### Task statement
From the records below, please print only the lines from the one containing "Screen dimensions: 1354x886" through the one containing "Instruction: Toggle the Code panel switch", both included. Skip the pictures.

### Data supplied
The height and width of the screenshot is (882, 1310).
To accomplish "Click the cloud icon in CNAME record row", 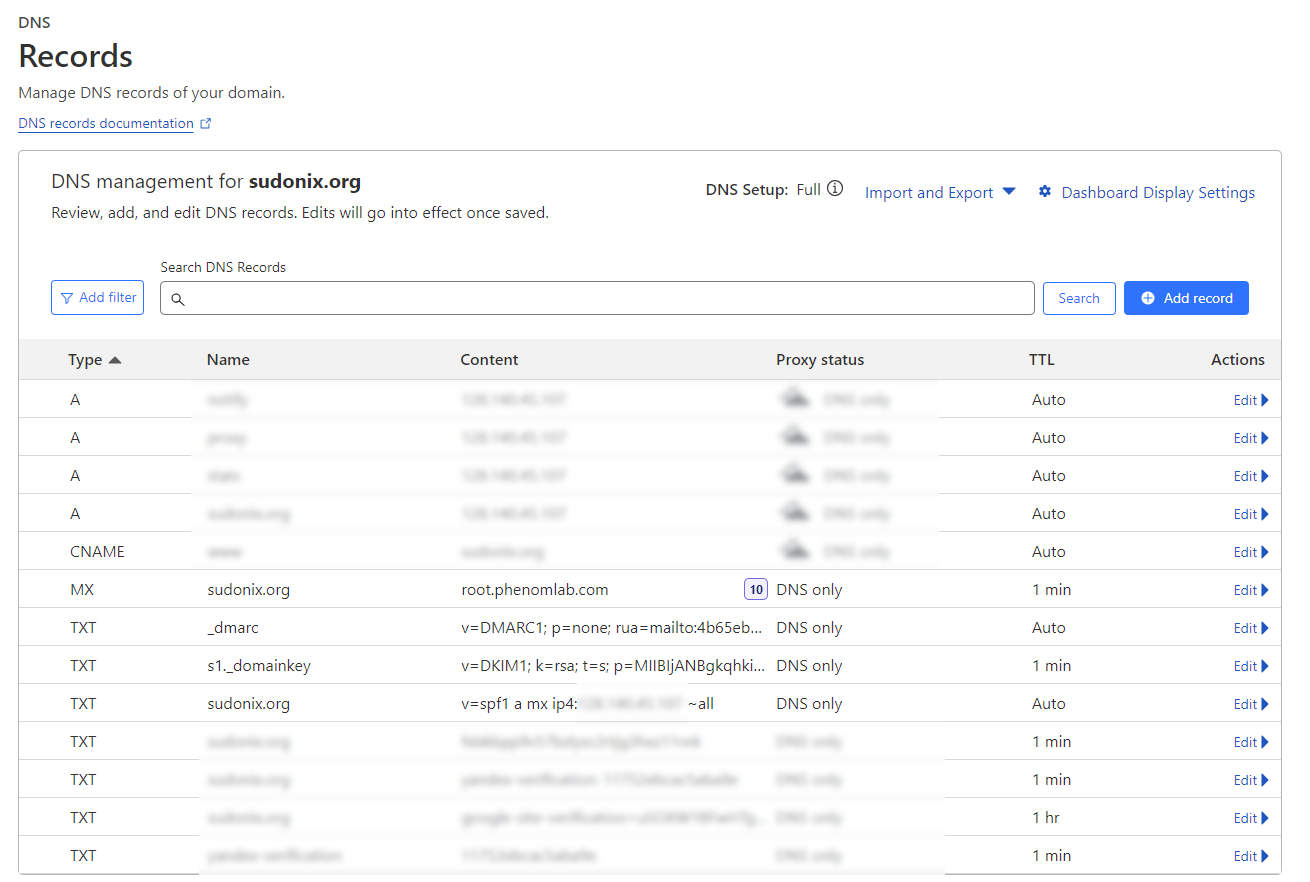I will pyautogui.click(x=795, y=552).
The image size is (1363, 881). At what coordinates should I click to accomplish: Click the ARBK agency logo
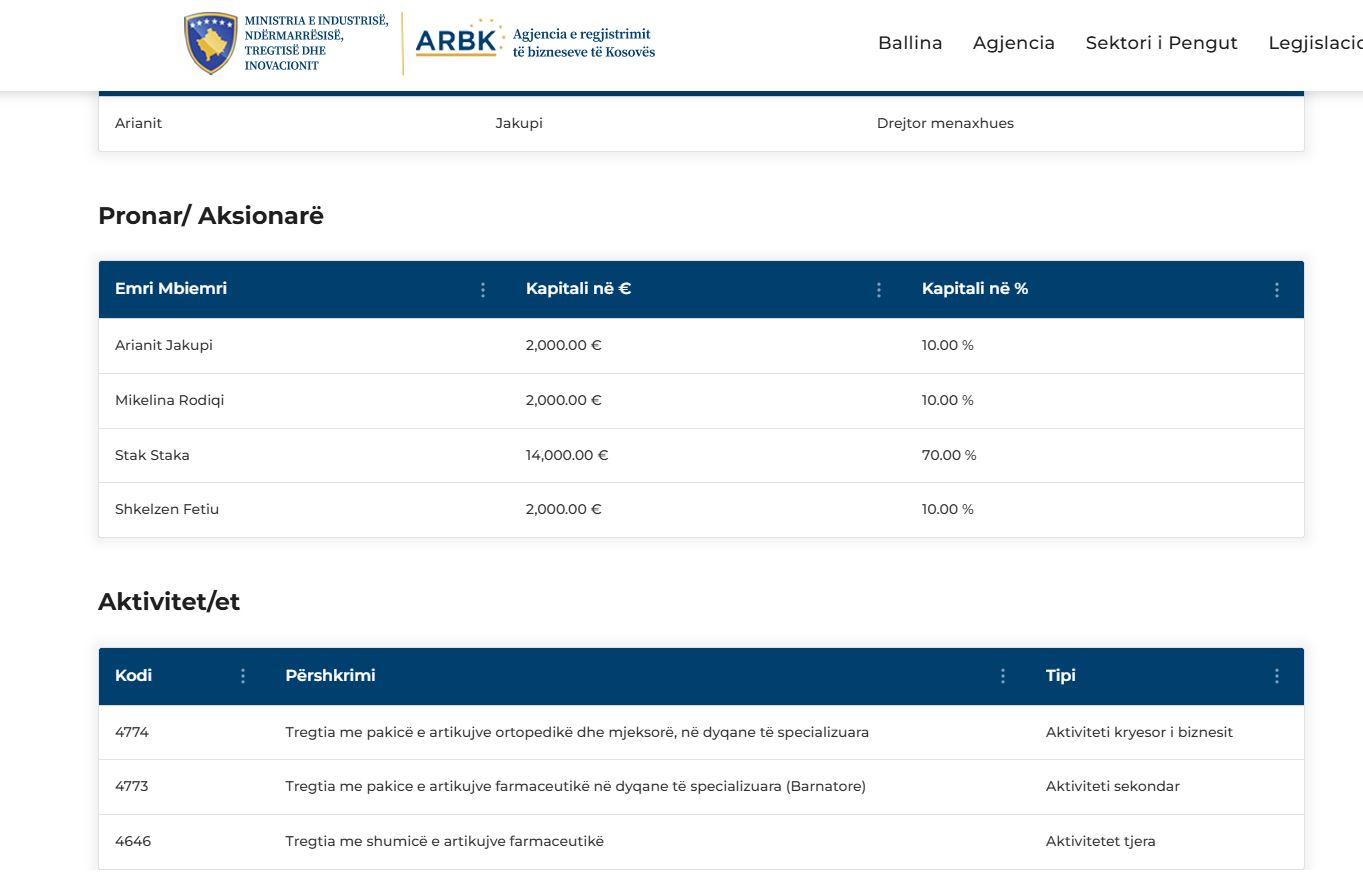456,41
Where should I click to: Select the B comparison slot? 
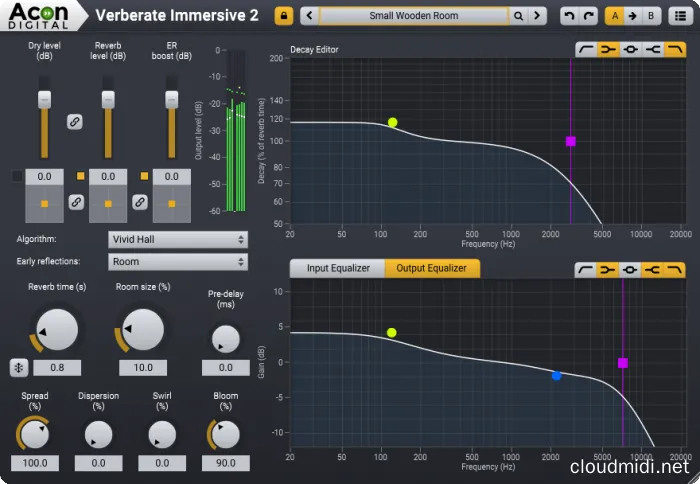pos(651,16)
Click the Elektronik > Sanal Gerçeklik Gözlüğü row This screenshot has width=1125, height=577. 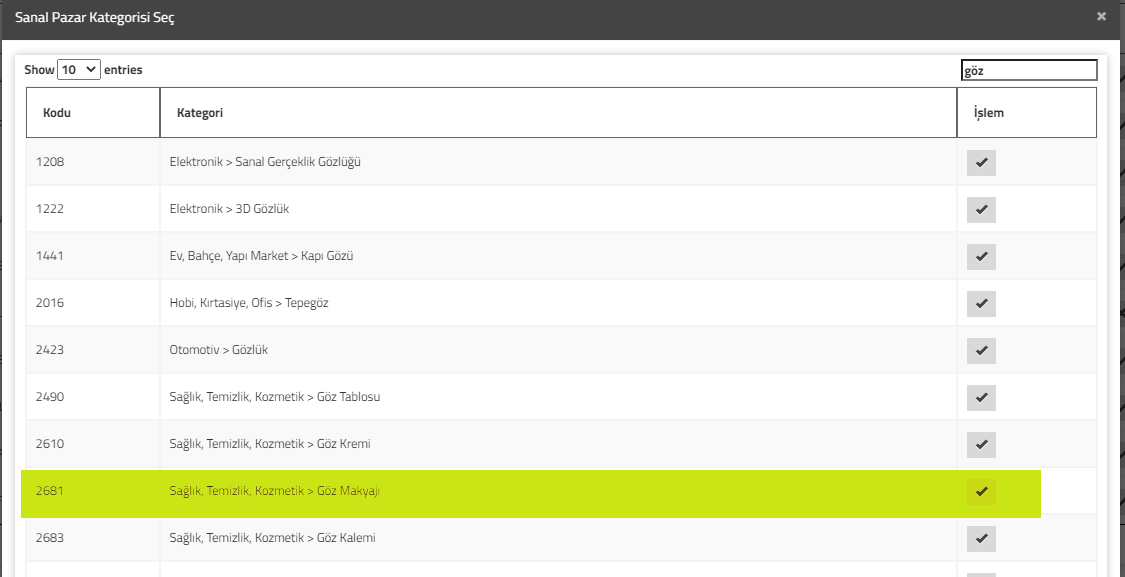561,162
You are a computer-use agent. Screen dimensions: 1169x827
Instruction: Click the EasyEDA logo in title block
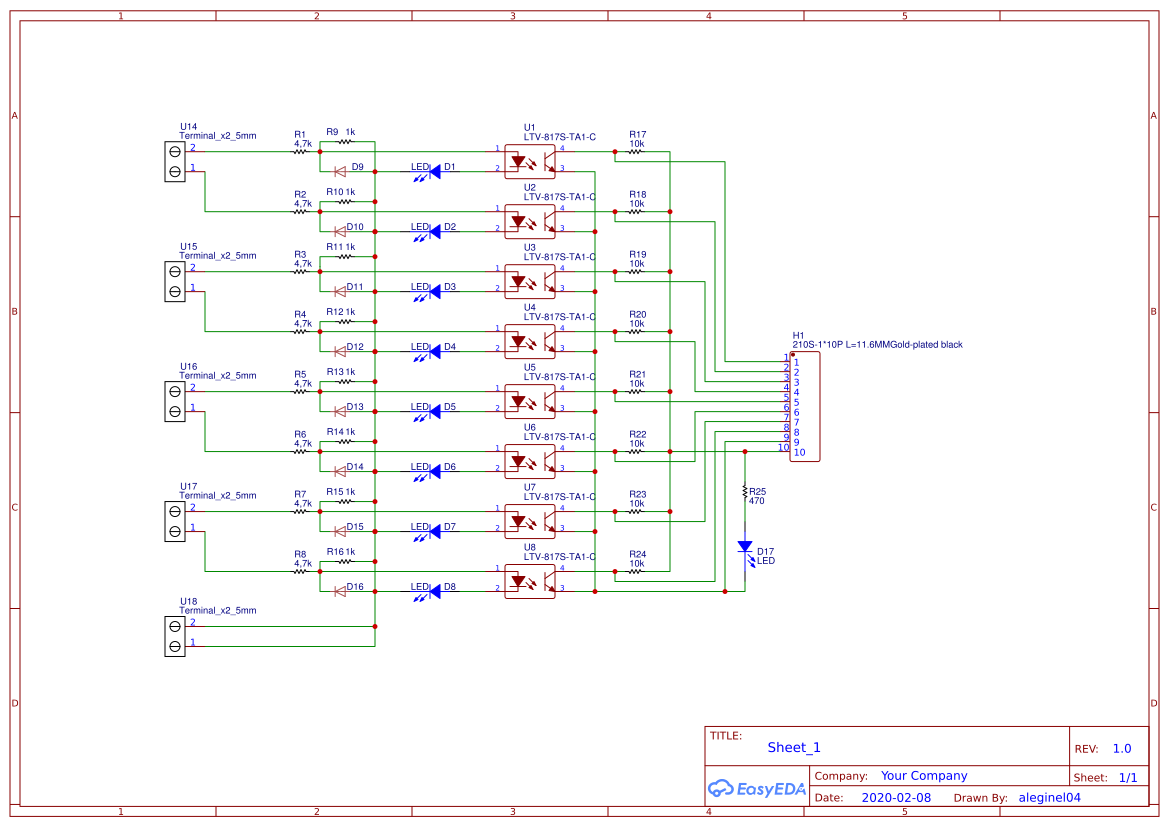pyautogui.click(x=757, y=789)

* * *

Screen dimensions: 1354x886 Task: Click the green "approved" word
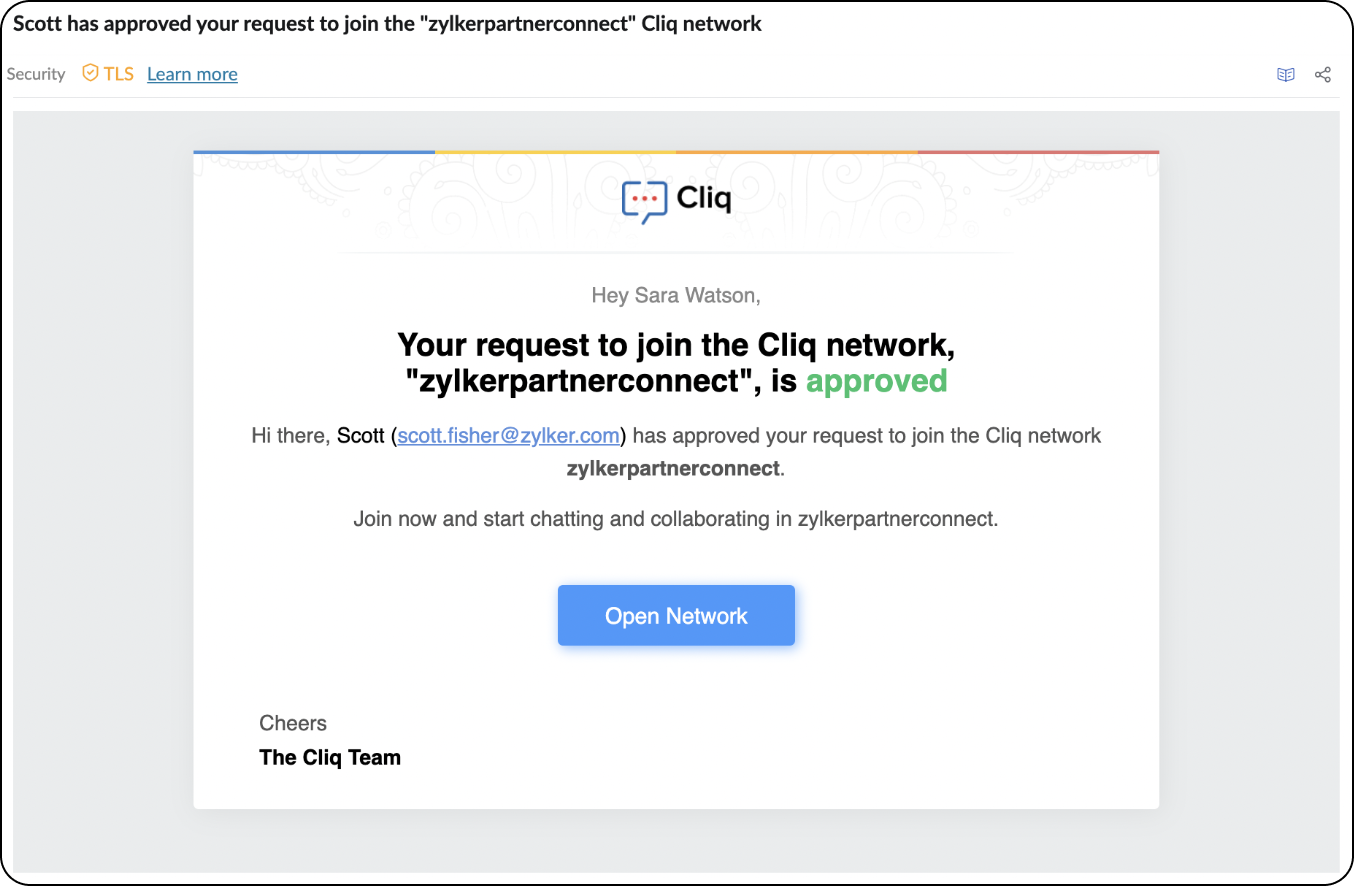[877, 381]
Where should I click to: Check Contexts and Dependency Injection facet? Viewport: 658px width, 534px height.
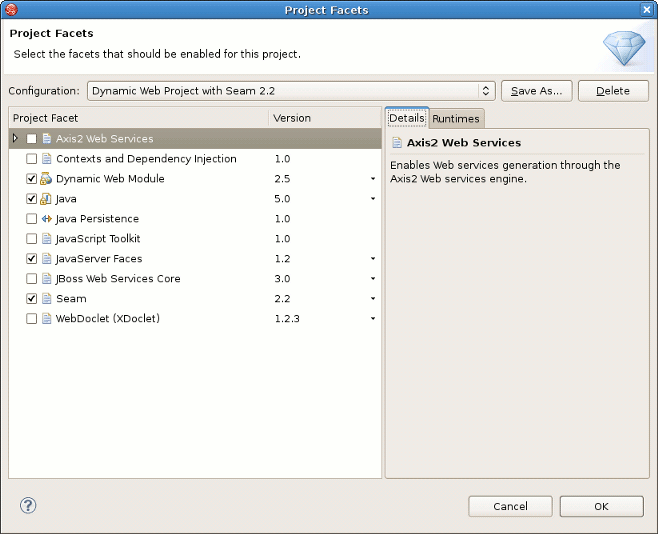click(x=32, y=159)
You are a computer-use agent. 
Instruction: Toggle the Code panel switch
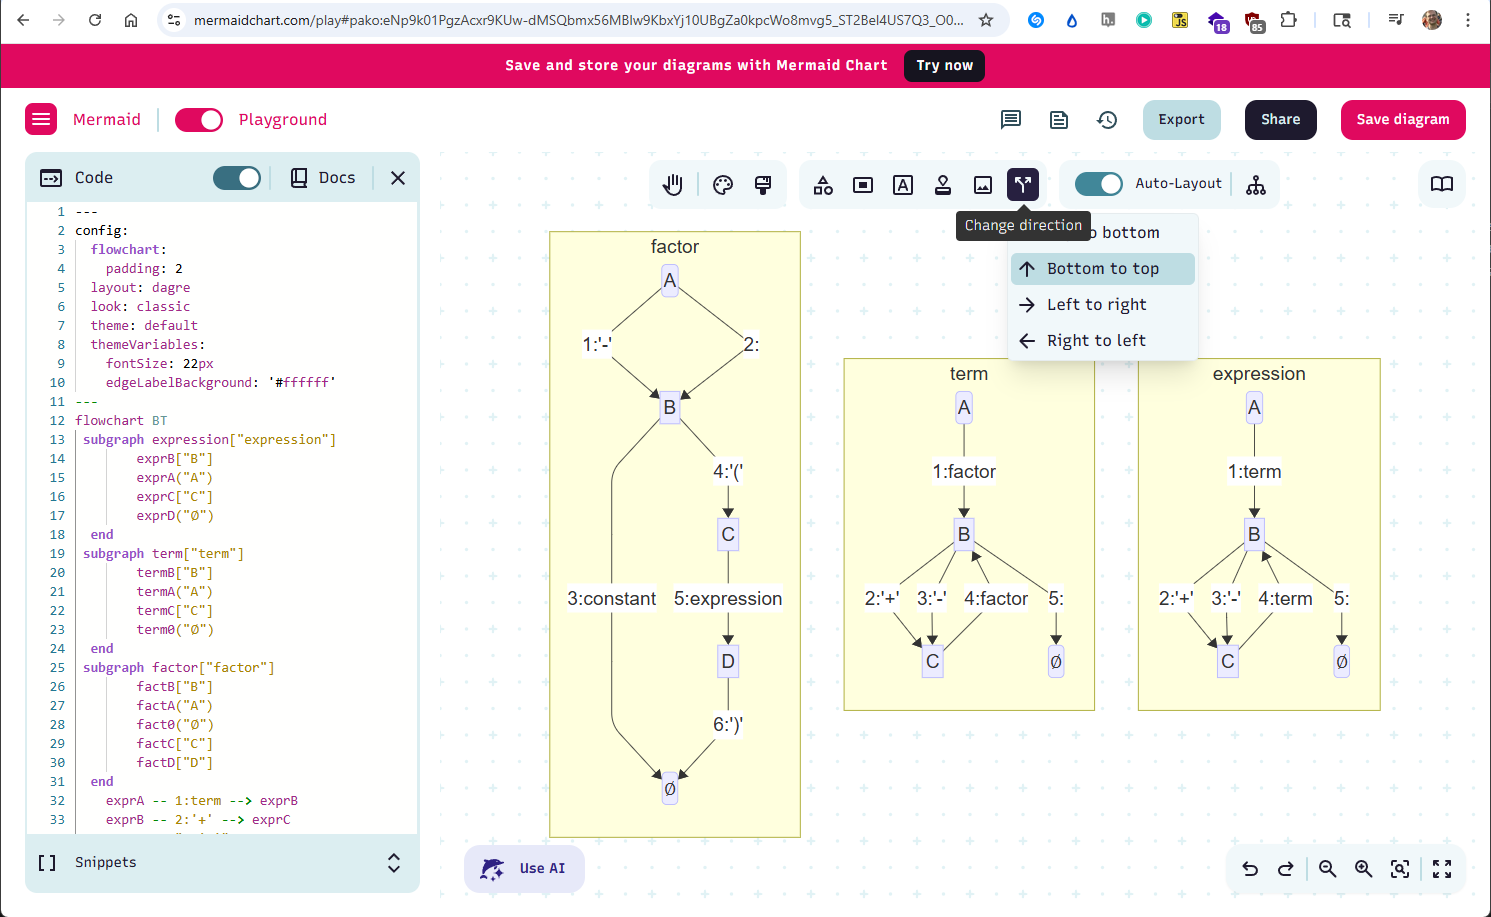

### Response to this exercise
Screen dimensions: 1354x886 Task: Click the green "approved" word
[877, 381]
Where should I click to: Check Contexts and Dependency Injection facet? Viewport: 658px width, 534px height.
click(x=32, y=159)
You are a computer-use agent. 
Instruction: Toggle the Code panel switch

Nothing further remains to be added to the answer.